Lugar Desconocido, Montañas

Una pelirroja, claramente disgustada, ascendía lentamente la empinada ladera de una montaña envuelta en una espesa niebla. El viento frío le mordía la cara y sus botas se hundían ligeramente en el suelo rocoso, mientras sus firmes pasos resonaban suavemente.

—¿Qué no hago yo por amor? —murmuró para sí, ajustándose el abrigo que llevaba. Incluso siendo una vampira, el frío de la montaña era mucho peor que el habitual…, algo verdaderamente extraño.

Con cada paso, sentía el peso de la altitud presionando sus pulmones, pero sus ojos carmesí brillaban con determinación.

Scarlet buscaba algo… o, más bien, a alguien.

Se ajustó el casco negro y la capa que ondeaba al viento, suspirando mientras miraba la cima, que parecía tan lejana. A pesar de las dificultades, una leve sonrisa cruzó su rostro al recordar por qué estaba allí.

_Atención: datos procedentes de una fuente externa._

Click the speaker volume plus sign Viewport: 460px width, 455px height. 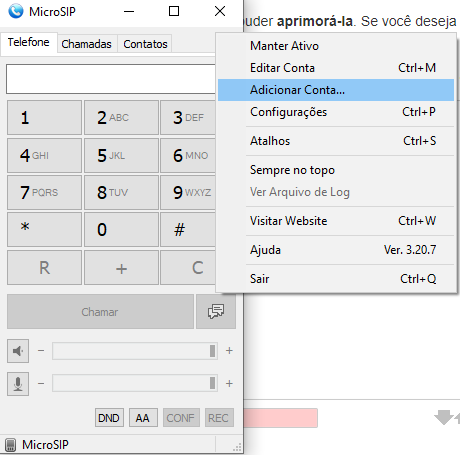pyautogui.click(x=229, y=351)
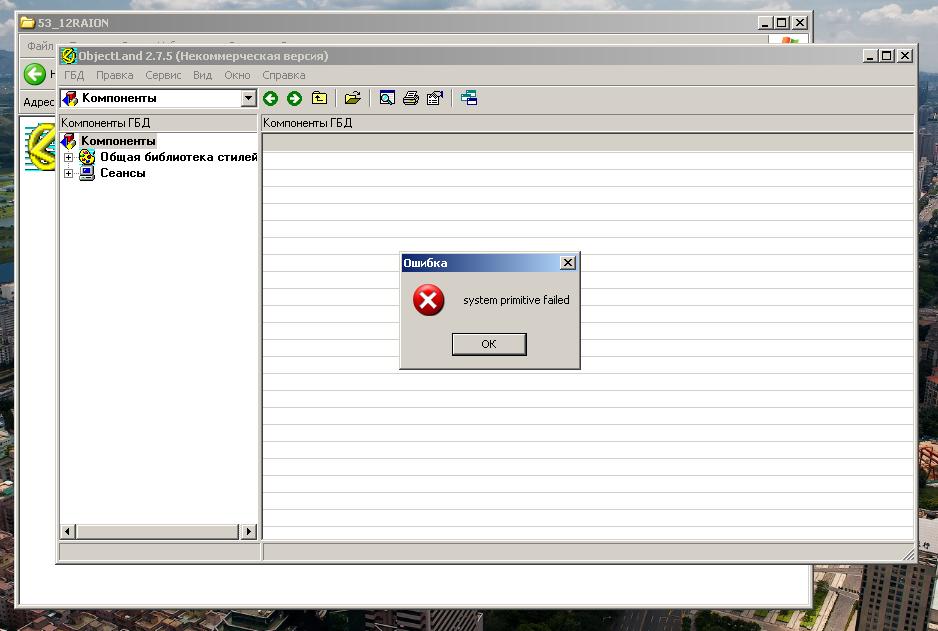
Task: Expand the Общая библиотека стилей node
Action: click(x=68, y=157)
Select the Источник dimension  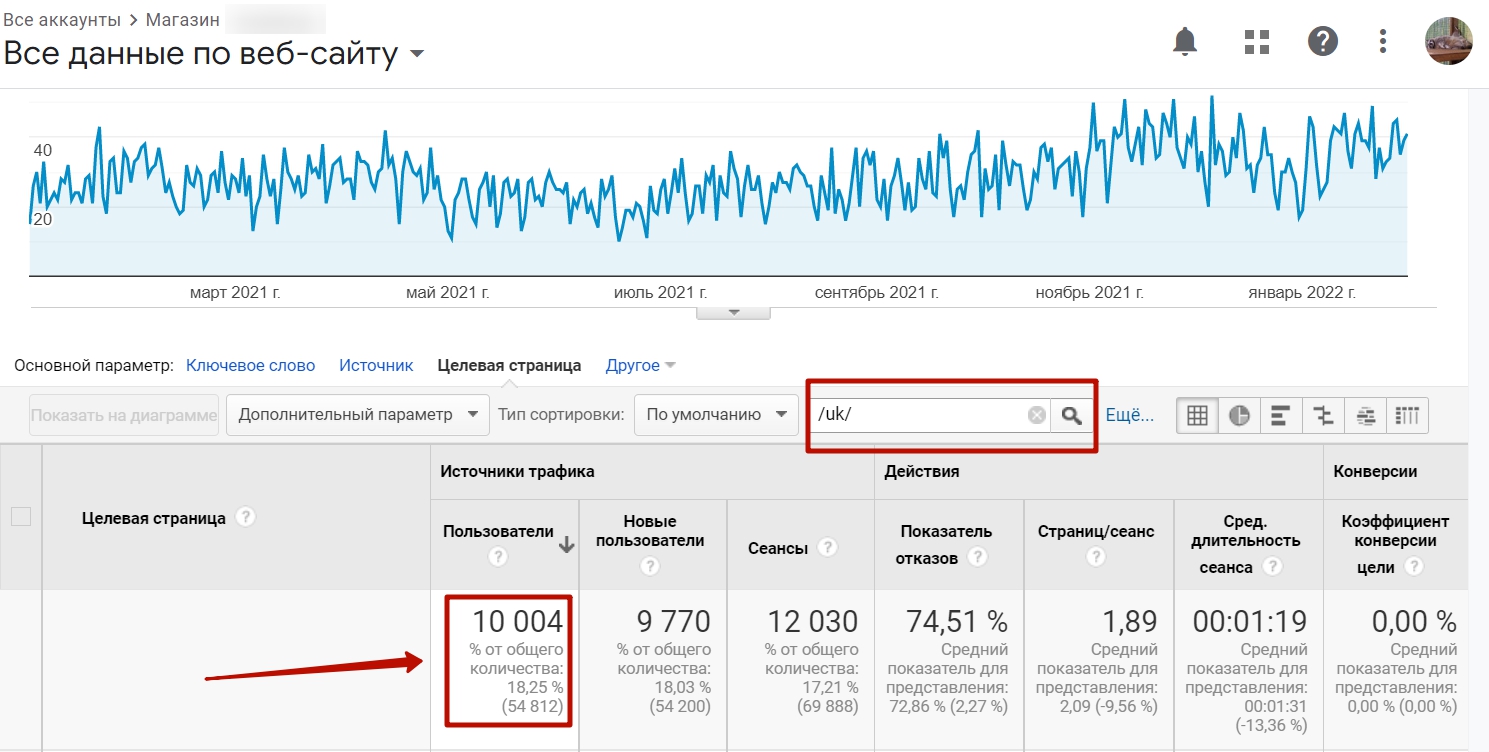coord(376,365)
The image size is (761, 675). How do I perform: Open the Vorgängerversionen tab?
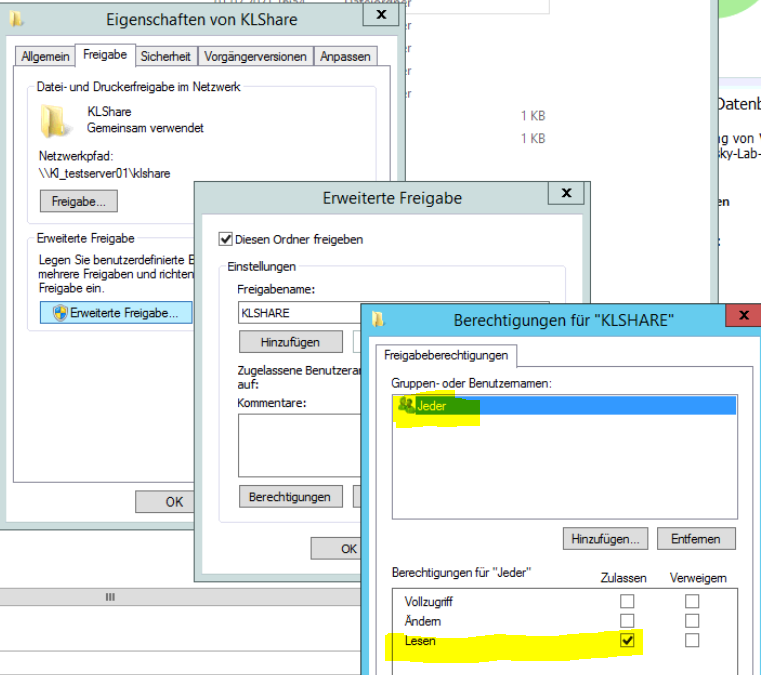(x=256, y=56)
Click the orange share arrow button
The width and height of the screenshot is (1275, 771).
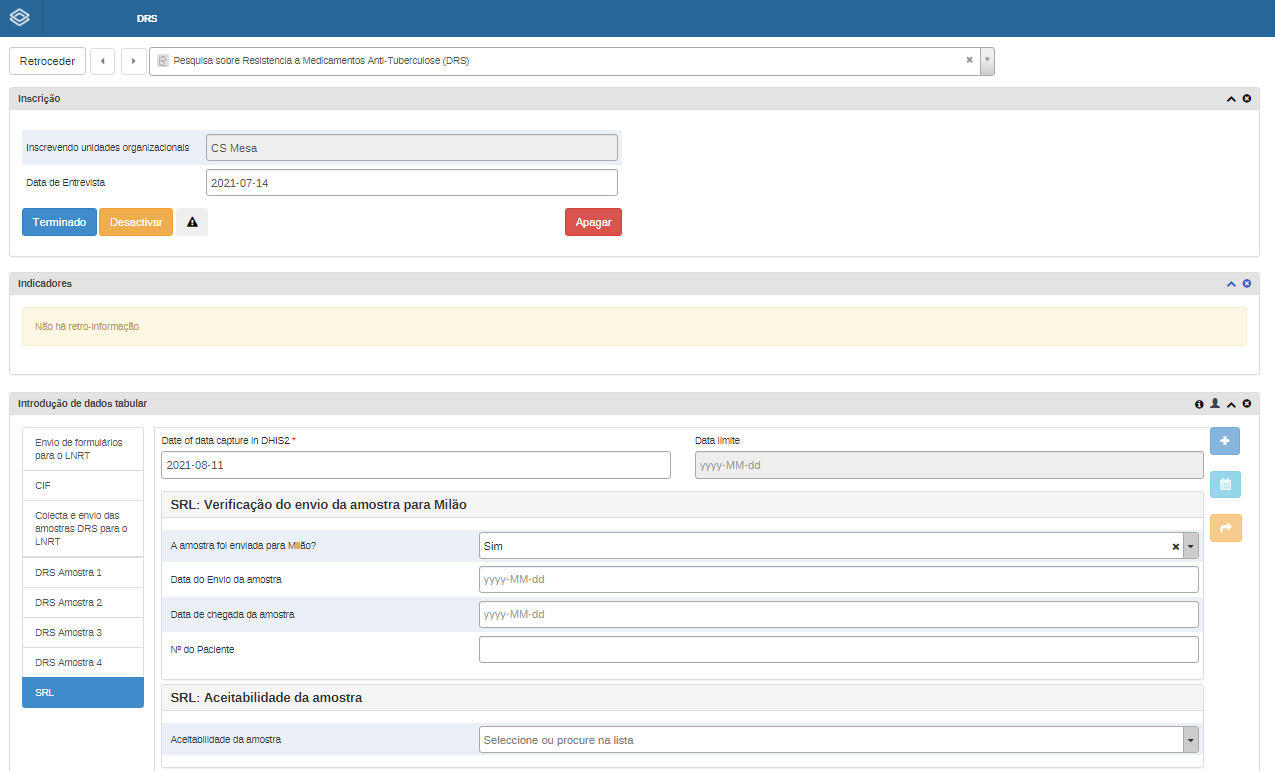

Tal y como le había prometido a Strax, ahora buscaba a un viejo conocido al que le encantaba mantenerse alejado de todo y de todos: un cierto enano al que realmente no quería ver. Pero, de nuevo… ¿qué no haría por amor, verdad?

—Esto va a llevar un rato… Será mejor que intente… —dijo Scarlet, pero justo cuando pensó en volar hacia la cima, ni siquiera se despegó del suelo.

—Maldito enano… ¿Sistema de Protección de Vuelo? —gruñó con frustración, pero suspiró—. Genial… parece que tendré que hacerlo a la antigua. —Entonces comenzó a subir, caminando con paso firme montaña arriba.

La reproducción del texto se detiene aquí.